__EXERCISE OBJECTIVE__: Starting at the first line of the items and ending at the line that contains "pos(194,223)", write each line as a string in a JSON list, one string per line, with blank lines left out.

=-=-=-=-=

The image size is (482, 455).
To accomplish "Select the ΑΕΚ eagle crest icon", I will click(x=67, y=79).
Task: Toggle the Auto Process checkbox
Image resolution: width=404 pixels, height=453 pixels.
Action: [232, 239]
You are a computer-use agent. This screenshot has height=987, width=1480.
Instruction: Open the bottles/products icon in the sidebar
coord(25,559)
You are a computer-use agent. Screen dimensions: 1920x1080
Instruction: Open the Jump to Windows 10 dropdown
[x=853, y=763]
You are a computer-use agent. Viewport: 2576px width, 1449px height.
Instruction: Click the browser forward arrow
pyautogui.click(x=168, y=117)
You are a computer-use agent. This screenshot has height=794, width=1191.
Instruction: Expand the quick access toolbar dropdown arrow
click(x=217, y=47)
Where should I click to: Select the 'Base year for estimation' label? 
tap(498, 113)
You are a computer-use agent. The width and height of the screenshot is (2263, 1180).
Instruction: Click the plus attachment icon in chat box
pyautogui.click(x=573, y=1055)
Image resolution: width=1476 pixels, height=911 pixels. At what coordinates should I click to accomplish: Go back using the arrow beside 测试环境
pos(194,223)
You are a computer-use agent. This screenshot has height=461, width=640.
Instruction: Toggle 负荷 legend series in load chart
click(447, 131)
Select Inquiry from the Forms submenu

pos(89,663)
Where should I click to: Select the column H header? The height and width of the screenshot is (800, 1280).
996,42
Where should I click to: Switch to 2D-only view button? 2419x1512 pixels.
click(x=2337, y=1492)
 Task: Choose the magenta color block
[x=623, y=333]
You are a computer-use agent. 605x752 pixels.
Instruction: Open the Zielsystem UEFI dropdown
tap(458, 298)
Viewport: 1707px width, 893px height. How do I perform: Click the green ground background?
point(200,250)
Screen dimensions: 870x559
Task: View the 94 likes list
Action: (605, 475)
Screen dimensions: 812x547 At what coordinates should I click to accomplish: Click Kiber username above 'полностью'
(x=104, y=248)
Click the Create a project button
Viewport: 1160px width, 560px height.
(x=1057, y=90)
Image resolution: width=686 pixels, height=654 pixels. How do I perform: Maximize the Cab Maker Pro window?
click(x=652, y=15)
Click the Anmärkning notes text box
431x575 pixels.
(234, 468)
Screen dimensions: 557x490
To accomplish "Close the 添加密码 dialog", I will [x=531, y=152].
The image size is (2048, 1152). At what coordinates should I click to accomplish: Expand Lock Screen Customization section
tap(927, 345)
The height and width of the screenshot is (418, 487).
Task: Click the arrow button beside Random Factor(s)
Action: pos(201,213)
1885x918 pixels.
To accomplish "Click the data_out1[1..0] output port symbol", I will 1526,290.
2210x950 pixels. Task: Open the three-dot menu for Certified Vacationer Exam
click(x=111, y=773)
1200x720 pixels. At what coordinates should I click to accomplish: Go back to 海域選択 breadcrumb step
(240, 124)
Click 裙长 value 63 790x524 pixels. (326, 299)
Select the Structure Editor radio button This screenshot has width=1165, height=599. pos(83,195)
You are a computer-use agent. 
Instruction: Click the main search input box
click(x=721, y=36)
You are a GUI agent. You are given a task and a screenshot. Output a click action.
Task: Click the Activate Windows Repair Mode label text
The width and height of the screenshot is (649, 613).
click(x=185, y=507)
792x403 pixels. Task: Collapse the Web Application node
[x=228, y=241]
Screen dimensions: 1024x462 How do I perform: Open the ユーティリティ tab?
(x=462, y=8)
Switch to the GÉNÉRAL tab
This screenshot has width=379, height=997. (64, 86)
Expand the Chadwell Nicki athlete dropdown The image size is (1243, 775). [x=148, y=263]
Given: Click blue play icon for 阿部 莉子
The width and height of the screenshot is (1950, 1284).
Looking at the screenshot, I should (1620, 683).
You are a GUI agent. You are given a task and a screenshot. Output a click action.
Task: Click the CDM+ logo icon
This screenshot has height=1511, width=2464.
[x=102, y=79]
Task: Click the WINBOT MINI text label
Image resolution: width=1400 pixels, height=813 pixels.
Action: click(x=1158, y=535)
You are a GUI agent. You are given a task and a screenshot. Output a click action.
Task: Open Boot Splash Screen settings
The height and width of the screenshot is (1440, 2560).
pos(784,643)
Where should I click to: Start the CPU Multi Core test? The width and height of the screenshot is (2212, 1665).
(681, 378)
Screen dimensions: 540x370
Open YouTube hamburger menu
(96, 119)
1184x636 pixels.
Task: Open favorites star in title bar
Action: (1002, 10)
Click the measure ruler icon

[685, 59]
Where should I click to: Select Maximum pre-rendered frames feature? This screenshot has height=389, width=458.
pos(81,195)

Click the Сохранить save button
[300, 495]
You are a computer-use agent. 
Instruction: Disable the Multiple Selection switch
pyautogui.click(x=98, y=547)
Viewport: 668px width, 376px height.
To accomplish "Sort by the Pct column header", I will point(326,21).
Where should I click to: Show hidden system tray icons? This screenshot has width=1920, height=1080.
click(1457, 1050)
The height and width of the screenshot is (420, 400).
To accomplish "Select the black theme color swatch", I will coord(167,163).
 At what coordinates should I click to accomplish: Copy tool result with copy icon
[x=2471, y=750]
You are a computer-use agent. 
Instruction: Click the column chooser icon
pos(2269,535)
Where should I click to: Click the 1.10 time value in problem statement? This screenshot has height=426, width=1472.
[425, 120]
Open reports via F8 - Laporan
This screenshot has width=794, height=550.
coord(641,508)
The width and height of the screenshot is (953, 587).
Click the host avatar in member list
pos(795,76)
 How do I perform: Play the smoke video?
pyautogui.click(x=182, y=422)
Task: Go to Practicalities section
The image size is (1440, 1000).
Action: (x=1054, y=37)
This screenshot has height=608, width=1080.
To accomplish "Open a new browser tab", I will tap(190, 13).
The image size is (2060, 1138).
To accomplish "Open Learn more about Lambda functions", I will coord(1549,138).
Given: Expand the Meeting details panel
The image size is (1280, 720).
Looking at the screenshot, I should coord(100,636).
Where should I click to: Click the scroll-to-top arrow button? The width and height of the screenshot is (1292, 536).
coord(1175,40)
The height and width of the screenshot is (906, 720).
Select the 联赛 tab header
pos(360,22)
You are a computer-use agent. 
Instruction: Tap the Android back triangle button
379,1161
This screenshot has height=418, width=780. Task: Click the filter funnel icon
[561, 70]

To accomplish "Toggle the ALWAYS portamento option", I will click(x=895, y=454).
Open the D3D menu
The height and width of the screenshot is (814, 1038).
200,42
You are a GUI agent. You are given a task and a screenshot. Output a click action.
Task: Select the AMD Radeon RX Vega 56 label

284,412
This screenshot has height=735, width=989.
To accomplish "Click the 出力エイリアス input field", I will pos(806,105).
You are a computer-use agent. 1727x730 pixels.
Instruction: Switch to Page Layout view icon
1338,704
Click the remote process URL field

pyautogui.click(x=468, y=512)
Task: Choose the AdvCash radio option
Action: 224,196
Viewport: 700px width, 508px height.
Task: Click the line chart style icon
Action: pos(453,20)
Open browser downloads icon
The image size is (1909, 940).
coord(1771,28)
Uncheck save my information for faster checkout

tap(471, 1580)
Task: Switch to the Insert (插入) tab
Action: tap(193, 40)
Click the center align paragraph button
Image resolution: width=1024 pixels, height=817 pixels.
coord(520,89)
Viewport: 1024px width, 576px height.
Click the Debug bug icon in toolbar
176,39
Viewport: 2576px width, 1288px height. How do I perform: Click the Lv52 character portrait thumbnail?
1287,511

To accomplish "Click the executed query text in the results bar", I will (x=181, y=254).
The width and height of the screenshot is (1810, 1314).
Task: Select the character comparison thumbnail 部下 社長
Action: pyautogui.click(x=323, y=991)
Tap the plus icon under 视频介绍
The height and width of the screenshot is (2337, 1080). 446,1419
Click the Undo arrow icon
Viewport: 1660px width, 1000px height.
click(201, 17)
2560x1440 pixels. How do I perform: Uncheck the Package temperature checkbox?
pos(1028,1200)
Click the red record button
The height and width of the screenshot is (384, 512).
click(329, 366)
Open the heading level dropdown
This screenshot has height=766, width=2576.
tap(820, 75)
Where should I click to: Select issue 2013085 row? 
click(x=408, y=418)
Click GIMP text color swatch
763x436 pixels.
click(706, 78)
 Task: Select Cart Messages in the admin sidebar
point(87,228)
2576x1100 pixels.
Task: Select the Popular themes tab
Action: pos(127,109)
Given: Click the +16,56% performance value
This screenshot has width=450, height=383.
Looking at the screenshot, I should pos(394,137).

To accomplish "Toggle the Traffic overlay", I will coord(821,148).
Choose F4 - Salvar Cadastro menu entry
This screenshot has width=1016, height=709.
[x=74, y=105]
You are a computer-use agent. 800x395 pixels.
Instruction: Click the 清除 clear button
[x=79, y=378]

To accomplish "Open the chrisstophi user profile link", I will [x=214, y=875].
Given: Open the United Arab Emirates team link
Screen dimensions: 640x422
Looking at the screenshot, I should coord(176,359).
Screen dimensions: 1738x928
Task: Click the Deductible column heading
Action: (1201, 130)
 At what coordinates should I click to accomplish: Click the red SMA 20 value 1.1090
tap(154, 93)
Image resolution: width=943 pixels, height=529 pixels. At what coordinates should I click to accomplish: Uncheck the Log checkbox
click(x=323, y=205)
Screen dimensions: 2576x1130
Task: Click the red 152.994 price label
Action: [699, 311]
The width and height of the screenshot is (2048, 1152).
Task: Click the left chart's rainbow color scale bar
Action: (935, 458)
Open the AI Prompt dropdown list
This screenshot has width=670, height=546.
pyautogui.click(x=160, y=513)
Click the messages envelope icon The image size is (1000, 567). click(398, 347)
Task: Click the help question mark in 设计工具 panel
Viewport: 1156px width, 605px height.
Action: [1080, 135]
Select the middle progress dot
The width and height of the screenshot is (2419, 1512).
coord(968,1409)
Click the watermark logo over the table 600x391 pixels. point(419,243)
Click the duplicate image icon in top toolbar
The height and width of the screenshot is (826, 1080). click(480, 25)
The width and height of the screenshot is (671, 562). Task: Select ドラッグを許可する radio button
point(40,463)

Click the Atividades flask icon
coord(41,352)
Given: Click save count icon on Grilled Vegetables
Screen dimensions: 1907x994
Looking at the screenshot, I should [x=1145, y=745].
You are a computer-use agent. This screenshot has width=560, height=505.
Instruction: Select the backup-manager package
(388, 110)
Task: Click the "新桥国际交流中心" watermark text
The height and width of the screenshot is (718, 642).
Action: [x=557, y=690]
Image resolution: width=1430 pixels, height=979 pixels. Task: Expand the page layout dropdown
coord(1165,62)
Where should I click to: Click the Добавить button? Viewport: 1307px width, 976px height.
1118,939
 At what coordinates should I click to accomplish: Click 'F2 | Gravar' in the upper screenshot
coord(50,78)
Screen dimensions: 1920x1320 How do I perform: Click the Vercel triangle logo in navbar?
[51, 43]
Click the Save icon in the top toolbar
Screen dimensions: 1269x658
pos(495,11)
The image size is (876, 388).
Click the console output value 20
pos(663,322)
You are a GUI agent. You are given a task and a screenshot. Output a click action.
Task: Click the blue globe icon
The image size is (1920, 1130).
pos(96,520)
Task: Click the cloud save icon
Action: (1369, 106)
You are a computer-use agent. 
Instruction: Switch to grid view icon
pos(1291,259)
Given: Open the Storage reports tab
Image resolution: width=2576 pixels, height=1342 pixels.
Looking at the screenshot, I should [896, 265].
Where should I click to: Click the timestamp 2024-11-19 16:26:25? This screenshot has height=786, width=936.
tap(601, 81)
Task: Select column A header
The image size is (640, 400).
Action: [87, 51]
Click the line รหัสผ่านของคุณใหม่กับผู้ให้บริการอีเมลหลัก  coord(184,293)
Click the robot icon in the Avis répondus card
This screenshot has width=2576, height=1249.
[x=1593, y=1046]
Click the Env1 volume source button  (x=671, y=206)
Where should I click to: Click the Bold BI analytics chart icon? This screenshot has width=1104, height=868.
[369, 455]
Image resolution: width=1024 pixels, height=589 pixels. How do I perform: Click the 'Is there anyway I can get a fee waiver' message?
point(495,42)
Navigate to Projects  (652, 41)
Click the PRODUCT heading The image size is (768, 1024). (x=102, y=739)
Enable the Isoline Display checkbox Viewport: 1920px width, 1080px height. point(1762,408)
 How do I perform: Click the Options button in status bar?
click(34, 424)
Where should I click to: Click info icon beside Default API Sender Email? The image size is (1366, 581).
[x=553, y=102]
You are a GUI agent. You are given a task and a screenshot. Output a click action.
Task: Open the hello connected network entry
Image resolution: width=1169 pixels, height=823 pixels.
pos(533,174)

=-=-=-=-=

__THE COMPLETED TASK__:
[
  "The image size is (482, 455).",
  "To accomplish \"Select the ΑΕΚ eagle crest icon\", I will click(x=67, y=79).",
  "Task: Toggle the Auto Process checkbox",
  "Image resolution: width=404 pixels, height=453 pixels.",
  "Action: [232, 239]",
  "You are a computer-use agent. This screenshot has height=987, width=1480.",
  "Instruction: Open the bottles/products icon in the sidebar",
  "coord(25,559)",
  "You are a computer-use agent. Screen dimensions: 1920x1080",
  "Instruction: Open the Jump to Windows 10 dropdown",
  "[x=853, y=763]",
  "You are a computer-use agent. Viewport: 2576px width, 1449px height.",
  "Instruction: Click the browser forward arrow",
  "pyautogui.click(x=168, y=117)",
  "You are a computer-use agent. This screenshot has height=794, width=1191.",
  "Instruction: Expand the quick access toolbar dropdown arrow",
  "click(x=217, y=47)",
  "Where should I click to: Select the 'Base year for estimation' label? ",
  "tap(498, 113)",
  "You are a computer-use agent. The width and height of the screenshot is (2263, 1180).",
  "Instruction: Click the plus attachment icon in chat box",
  "pyautogui.click(x=573, y=1055)",
  "Image resolution: width=1476 pixels, height=911 pixels. At what coordinates should I click to accomplish: Go back using the arrow beside 测试环境",
  "pos(194,223)"
]